Wednesday, October 12, 2011

This sentiment needs to die a death.


There's been a good deal said about the Nice Guy Complex.  I don't have anything new to bring to the table.  But holy God is it annoying.

Aside from the creepy self-entitled skeeziness of the attitude, here's what gets me: I will not give you brownie points for being nice to me.  I expect you to be nice to me.  Not to go out of your way, but yeah, hold the door if I'm right behind you, and feel kind of bad for me if I'm having a crummy week, and not tune out if I talk about hobbies we don't share.  This doesn't make us friends - this is what I expect from acquaintances.  If you dislike me, I expect you to avoid me, and I'll do the same for you, and we won't rub each other up the wrong way.  This doesn't make us friends - this is what I expect from acquaintances.

When I say I expect this, I don't mean to say that someone can fail to live up to my standards and fall in my esteem - this is my experience of how the world works, so it's kind of conspicuous by its absence.  It's what the reasonable people have done so far in my life, so for as long as these things remain pretty unchanged, it's what I'm going to expect from future reasonable people.

I don't understand if Nice Guys have never had any friends, or if they've only had guy friends and their are different rules for girls because boobs.  If you are my friend, of course I'm going to care and try to make you feel better if you're upset.  If it's your birthday I'm buying or making you food, because food is how I show affection.  If I can help you out I will, with varying degrees of inconvenience to myself depending on how close we are.  None of this should be read as an indication that I am attracted to you.

The Nice Guy Complex comes with a sneery attitude that women (all three billion!  Each and every one!) don't know what they want.  They say they want someone who's nice or funny, but then how come they don't settle down with the first nice, funny guy they meet?  Why do they go out with anyone with whom they might occasionally argue, as people will do in relationships?  They're shallow is why, they're just waiting for someone rich and handsome.  It doesn't seem to register that when, people are listing their ideal person, "and whom I find attractive" is implied.  The people I'm friends with and the people I get a crushes on can probably be described in similar terms, because that's the type of person I enjoy being around - the difference is that some will make me feel all fuzzy in my tummy, for reasons I can't define.  Girls are such harpies, having subjective tastes that you can't control.

What Nice Guys don't seem to understand is that they're cock-blocking themselves.  If you resent someone for not sleeping with you after you totally empathised when their cat died, they can tell.  Women in particular might be a little more tuned in to this because we're conditioned to be nice without leading anyone on.  I don't mean this in some nonsense PUA Roissy "Women can tell when you're interested and once they know you have lost!" way.  I'm far too socially oblivious to know when someone likes me - I didn't realise my first date with my boyfriend was a date, and when my ex asked me out I thought he was making small talk.  I'm not too clueless to realise when someone is viewing me as parts, as a girl before a person.  It makes me uncomfortable, even if it's not sleazy (old-boy professors who distinguish between women and people, anyone?), and  it makes me not want to be around you.  And it's really hard to sleep with someone who won't be around you.

And anyway, the fact of getting annoyed about having another friend is a bonus layer of creepy.  Why can't you be like these nice folks?

3 comments:

Eoghan said...

This is an attitude of entitlement for certain. (And a complete disconnect from reality.) But my favourite way of thinking about it is that the internet males are under the impression that the object of their affection is a vending machine.
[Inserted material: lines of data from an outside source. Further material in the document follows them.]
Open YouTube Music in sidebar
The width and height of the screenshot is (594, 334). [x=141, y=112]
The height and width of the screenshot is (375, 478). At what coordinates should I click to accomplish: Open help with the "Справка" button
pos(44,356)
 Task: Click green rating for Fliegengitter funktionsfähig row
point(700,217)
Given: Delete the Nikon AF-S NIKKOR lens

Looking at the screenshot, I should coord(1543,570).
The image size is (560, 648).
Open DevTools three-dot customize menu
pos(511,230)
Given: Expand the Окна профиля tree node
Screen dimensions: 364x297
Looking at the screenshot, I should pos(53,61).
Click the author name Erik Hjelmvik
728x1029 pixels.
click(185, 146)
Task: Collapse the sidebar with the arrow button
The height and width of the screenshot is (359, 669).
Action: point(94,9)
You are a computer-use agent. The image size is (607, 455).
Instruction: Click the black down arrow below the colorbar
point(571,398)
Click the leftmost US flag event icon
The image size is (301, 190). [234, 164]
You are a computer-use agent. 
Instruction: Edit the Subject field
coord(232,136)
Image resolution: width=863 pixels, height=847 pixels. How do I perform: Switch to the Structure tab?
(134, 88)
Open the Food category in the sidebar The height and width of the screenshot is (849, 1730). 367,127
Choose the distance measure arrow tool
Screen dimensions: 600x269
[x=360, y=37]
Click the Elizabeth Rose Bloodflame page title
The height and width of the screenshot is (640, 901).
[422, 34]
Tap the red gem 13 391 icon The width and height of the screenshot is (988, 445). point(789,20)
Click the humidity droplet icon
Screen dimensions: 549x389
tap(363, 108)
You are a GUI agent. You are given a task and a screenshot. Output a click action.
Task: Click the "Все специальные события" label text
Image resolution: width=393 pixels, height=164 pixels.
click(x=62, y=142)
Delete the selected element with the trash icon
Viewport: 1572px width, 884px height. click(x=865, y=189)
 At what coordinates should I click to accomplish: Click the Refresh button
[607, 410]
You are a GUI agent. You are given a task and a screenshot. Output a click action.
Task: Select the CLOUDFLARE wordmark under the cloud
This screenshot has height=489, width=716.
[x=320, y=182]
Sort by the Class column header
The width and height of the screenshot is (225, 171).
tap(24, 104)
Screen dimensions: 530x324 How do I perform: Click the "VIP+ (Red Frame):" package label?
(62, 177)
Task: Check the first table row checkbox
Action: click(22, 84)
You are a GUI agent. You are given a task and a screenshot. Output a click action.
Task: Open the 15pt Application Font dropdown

I.e

Misguided chivalry and self importance goes in. Sex/affection comes out. Unfortunately for these tools, thats not how normal human beings work. Perhaps in years to come some kind of bizarre sex robots will hit the market and they can blessedly keep themselves out of the gene pool.

Forkis said...

Even the most generous apologetics that can be made for them have women reduced to a separate sort of person.

Also I'm pretty uncomfortable with the obliviousness to desire being a factor. There's a cultural trope that women don't like sex, so if you view a relationship as trading dinner or affection or whatever for sex, then when a woman says no, it's not because she doesn't want to - though that doesn't make sense if she can't want to - just that the price is wrong. Which is I think where the "ah, go on, go on, go on" attitude comes from.

Incidentally, you have commented so much on this blog that you got flagged as spam. Creep.

Eoghan said...

Great, now all my comments have slime trails around them.